Geriatrics 2 Flashcards
When should anti-psychotics be avoided in patients with delirium?
Which medication would you use instead?
If the patient has a background of Parkinson’s disease.
Consider Lorazepam.
Why should anti-psychotics be avoided in patients with a background of Parkinson’s disease?
Anti-psychotics have strong anti-dopaminergic action, and as such, will make the patient’s condition significantly worse.
Describe the character of behavioural changes seen in Parkinson’s disease.
Chronic, progressive, and less labile in nature.
Which medications does NICE advocate the use of in a patient with delirium (and who does not have Parkinson’s disease)?
- Haloperidol
- Olanzapine
Which scoring system is useful in determining the risk of pressure sores?
Waterlow scale
Describe the categories of risk of pressure sores using the Waterlow Scale.
0 - 9 = Normal risk
10 - 14 = Increased risk
15 - 19 = High risk
20 - 64 = Very high risk
List some factors which are taken into account when assessing patients in light of the Waterlow Score*
- Waterlow score = assessment of risk of pressure sores
- Body habitus
- Continence status
- Malnutrition
- Mobility
- Neurological status
- Presence of trauma
Which patients develop pressure ulcers?
Patients who are unable to move parts of their body due to illness, paralysis or advancing age.
Where do pressure ulcers typically develop?
Over bony prominences such as the sacrum or hell.
Which 4 factors predispose a patient to developing pressure ulcers?
- Malnourishment
- Incontinence
- Lack of mobility
- Pain (leads to a reduction in mobility)
Describe a grade 1 pressure ulcer.
- Non-blanchable erythema of intact skin.
- Discolouration of skin, warmth, oedema, induration or hardness may be used as indicators, particularly on individuals with darker skin.
Describe a grade 2 pressure ulcer.
- Partial thickness skin loss involving epidermis or dermis, or both.
- The ulcer is superficial and presents clinically as an abrasion or blister.
Describe a grade 3 pressure ulcer.
- Full thickness skin loss involving damage to - or necrosis of - subcutaneous tissue that may extend down to, but not through, underlying fascia.
Describe a grade 4 pressure ulcer.
- Extensive destruction, tissue necrosis, or damage to muscle, bone or supporting structures with or without full thickness skin loss.
Describe the management of a pressure ulcer.
- Keep wound moist to encourage healing
- Avoid swabbing (most wounds are colonised with bacteria)
- Tissue Viability Nurse referral
- Surgical debridement may be beneficial for selected wounds.
A moist wound environment encourages ulcer healing. Which dressings should be used and should you use soap?
- Hydrocolloid dressings and hydrogels may help facilitate keeping the wound moist.
- The use of soap should be discouraged (to avoid drying the wound).
When might systemic antibiotics be prescribed in a patient with a pressure ulcer?
On a clinical basis eg. evidence of surrounding cellulitis.

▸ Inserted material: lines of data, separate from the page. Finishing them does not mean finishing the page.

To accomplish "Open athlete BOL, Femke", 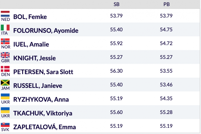I will [x=30, y=17].
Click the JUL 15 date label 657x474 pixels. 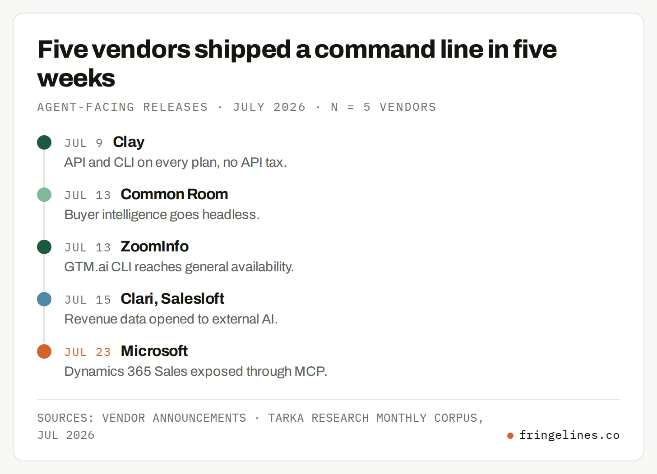point(88,300)
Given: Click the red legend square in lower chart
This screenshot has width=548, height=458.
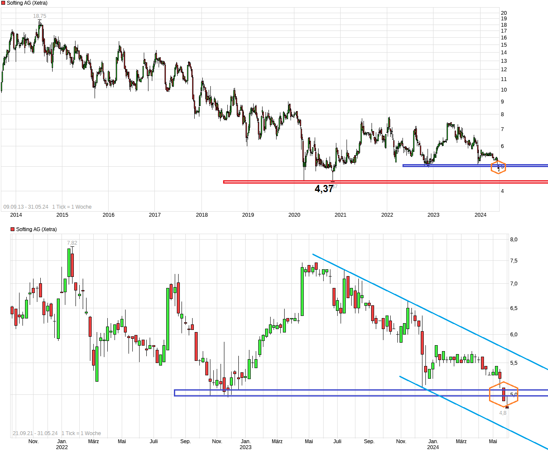Looking at the screenshot, I should (13, 229).
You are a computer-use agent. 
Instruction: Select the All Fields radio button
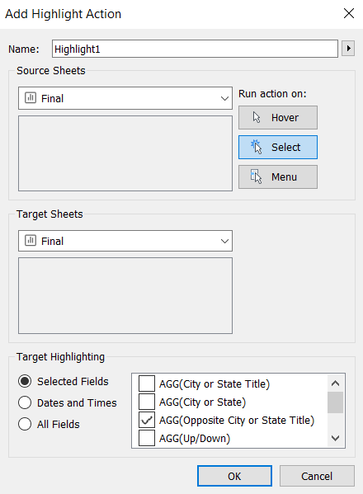pyautogui.click(x=25, y=424)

What is the first line treatment for Vascular Dementia?
Tight control of vascular risk factors.
What is ‘vascular dementia?
A group of syndromes of cognitive impairment caused by different mechanisms causing ischaemia or haemorrhage secondary to cerebrovascular disease.

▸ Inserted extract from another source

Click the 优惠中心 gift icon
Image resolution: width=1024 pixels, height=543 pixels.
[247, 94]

What %age of dementias in the UK are Vascular Dementia?
17%
What effect does a stroke have on the likelihood of developing vascular dementia?
- Stroke doubles the risk of developing dementia.
- Incidence increases with age.
What are the 3 main sub-types of vascular dementia?
- Stroke-related VD: multi-infarct or single-infarct dementia
- Subcortical VD: caused by small vessel disease
- Mixed dementia: the presence of both VD and Alzheimer’s disease
What are the risk factors for vascular dementia?
- Hx of Stroke / TIA
- AF
- HTN
- T2DM
- Hyperlipidaemia
- Smoking
- Obesity
- Coronary Heart Disease
- FHx Stroke / Cardiovascular disease
Rarely, Vascular Dementia can be inherited. Which condition is this associated with?
CADASIL
Cerebral Autosomal Dominant Arteriopathy with Subcortical Infarcts and Leukoencephalopathy.